◆ **WORK TO COMPLETE**:
1. According to the book review, how many people were in the Richmond Theater when the fire broke out?
2. Continue the book review of The House Is on Fire from the point where it stops.

'The House Is on Fire' spotlights privilege, sexism, and racism in the 1800s
Good historical fiction must bring to the page something that really happened while also filling in the blanks and treating character development, tension and even dialogue the same way fiction does.
Rachel Beanland's The House Is on Fire, which chronicles the burning of a theater and its tumultuous aftermath in Virginia in 1811, checks off all those elements while also tackling the rampant racism and misogyny of the times in the process.
On the night after Christmas in 1811, the Richmond Theater in Richmond, Virginia was full of people. The Placide & Green Company, a touring ensemble with more than 30 members, was putting on a play and the town was eager to see it. The place was packed and the play in progress when a fire broke out backstage thanks to a small oversight and some malfunctioning equipment. The fire spread quickly. With more than 600 people in attendance, chaos ensued. People ran for the door, trampling others in the process, while others jumped from the third floor in a desperate attempt to safe themselves. The staircase collapsed and the theater was soon engulfed in flames. Families and friends lost track of those they were with in the mayhem and many people died. Immediately after the horrific accident, some members of the Placide & Green Company decided to hide their role in the accident and instead spread lies about rebelling slaves with torches being responsible. A hunt for those responsible — and, thankfully, for the truth — followed.

◆ **PROVIDED MATERIAL**:

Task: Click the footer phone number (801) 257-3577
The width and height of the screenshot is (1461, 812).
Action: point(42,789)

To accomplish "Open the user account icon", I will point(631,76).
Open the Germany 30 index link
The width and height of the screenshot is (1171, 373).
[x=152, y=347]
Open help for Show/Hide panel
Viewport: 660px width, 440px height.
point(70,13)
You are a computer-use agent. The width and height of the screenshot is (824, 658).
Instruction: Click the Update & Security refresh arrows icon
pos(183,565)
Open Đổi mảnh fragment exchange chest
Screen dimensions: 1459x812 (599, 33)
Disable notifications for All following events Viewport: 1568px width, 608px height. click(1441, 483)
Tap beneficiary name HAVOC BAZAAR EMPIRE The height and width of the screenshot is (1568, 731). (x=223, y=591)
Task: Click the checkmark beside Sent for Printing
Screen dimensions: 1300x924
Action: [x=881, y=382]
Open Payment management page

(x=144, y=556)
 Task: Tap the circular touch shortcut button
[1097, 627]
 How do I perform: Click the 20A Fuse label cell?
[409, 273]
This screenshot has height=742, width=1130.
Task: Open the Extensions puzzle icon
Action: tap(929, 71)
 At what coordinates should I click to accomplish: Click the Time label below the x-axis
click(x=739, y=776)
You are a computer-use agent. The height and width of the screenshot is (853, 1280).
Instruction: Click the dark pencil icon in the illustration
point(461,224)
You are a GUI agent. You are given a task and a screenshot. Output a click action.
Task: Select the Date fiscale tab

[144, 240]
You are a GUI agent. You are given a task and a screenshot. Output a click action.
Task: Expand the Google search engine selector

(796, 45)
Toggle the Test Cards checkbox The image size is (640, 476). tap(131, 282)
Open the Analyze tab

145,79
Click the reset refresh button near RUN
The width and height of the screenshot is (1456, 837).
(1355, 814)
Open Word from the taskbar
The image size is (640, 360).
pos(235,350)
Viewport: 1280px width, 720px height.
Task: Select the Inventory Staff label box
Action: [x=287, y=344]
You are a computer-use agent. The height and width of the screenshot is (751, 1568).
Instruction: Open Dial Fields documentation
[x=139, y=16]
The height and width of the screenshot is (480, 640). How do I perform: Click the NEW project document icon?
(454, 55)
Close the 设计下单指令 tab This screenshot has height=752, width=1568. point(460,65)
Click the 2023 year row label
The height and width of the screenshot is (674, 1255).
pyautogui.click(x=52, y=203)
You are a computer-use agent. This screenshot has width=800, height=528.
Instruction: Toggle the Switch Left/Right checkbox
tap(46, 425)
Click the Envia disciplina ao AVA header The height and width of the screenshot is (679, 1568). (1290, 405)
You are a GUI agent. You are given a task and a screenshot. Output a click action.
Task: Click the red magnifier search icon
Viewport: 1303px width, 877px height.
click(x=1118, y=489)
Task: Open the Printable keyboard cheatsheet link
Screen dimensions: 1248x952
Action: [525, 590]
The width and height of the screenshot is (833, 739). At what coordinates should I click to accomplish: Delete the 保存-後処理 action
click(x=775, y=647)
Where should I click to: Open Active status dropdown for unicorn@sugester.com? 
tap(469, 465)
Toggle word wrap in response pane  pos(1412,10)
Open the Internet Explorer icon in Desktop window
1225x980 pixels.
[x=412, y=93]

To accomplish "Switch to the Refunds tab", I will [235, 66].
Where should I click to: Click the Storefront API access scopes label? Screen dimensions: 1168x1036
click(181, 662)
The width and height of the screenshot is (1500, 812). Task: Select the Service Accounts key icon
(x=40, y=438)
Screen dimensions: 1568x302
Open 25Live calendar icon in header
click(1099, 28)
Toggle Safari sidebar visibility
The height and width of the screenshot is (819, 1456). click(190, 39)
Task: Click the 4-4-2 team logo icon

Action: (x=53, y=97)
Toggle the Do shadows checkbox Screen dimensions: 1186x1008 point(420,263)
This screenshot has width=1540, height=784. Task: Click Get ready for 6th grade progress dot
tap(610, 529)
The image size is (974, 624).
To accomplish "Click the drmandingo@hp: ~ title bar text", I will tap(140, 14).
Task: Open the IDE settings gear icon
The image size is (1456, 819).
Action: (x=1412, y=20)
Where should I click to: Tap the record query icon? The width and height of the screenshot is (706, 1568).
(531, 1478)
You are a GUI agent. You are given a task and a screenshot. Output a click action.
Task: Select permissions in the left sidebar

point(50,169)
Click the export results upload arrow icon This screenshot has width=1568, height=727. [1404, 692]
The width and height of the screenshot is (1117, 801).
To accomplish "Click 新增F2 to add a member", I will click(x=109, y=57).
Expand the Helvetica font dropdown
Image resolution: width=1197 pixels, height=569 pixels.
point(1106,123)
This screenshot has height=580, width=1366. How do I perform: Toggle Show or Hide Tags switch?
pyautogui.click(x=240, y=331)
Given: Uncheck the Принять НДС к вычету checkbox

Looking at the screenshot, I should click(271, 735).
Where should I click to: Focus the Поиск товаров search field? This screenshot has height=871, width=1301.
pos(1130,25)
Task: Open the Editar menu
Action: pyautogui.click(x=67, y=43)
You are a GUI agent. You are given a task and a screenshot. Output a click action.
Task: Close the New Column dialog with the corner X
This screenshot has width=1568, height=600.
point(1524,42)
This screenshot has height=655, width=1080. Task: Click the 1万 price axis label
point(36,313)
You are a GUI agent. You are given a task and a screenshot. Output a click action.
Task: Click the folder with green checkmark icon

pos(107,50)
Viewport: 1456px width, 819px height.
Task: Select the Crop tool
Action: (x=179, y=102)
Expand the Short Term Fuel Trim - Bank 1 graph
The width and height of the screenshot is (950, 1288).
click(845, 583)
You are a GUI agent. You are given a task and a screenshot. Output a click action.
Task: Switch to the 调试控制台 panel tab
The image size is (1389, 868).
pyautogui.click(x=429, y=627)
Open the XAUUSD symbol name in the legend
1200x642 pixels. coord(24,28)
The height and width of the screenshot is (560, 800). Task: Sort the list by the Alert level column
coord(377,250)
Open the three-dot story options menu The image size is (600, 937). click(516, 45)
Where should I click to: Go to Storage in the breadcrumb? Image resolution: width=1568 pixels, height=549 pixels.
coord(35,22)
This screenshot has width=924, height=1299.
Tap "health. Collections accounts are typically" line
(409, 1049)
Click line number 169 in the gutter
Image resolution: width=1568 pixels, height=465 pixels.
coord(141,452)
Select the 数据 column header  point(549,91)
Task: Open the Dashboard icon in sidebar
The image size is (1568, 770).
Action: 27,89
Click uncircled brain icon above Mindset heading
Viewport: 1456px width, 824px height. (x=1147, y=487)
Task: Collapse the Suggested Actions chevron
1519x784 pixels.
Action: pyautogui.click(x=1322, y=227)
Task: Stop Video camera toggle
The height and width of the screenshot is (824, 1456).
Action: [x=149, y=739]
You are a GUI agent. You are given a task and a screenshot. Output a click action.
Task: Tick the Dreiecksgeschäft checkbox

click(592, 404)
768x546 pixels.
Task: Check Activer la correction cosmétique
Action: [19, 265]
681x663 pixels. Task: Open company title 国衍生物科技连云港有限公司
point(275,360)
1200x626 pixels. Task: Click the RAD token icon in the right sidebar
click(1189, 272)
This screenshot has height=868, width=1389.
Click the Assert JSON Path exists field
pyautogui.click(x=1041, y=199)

◆ **ANSWERS FOR THIS EXERCISE**:
1. More than 600 people.

2.
The House Is on Fire is a mosaic historical novel told from the perspectives of four different people: Sally Henry Campbell, a recently widowed woman glad to relive the good times she had with her husband and who understands how the discourse changed after the fire and why it matters to set the record straight; Cecily Patterson, a young slave who has suffered years of abuse at the hands of her owners' son, is panicked about the possibility of being forced to go with him when he gets married, and decides to take advantage of the confusion and run away; Jack Gibson, a young stagehand who dreams of being an actor and one day working with the Placide & Green Company and who played a big role in the fire and wants the truth to come out; and Gilbert Hunt, a slave who works as a blacksmith — and becomes a hero during the fire — and is saving money in hopes of one day buying his wife's and then, if possible, his own freedom. The catastrophe, and the days that follow, bring them together in unexpected ways.
Beanland skillfully juggles the four main alternating points of view while also increasing the narrative's tension with each chapter. Between the lies, Sally's anger at the injustices around her, Cecily hiding and planning her escape to Philadelphia, Jack's constant fear and guilt, and Gilbert's bizarre position as an abused slave but also the town's hero after catching women who were jumping from the third floor, it's easy to forget that the events Beanland writes about actually happened. Also, given the plethora of secondary characters and subplots, it's incredible how much the author gets done with short chapters, lots of dialogue, and impeccable economy of language.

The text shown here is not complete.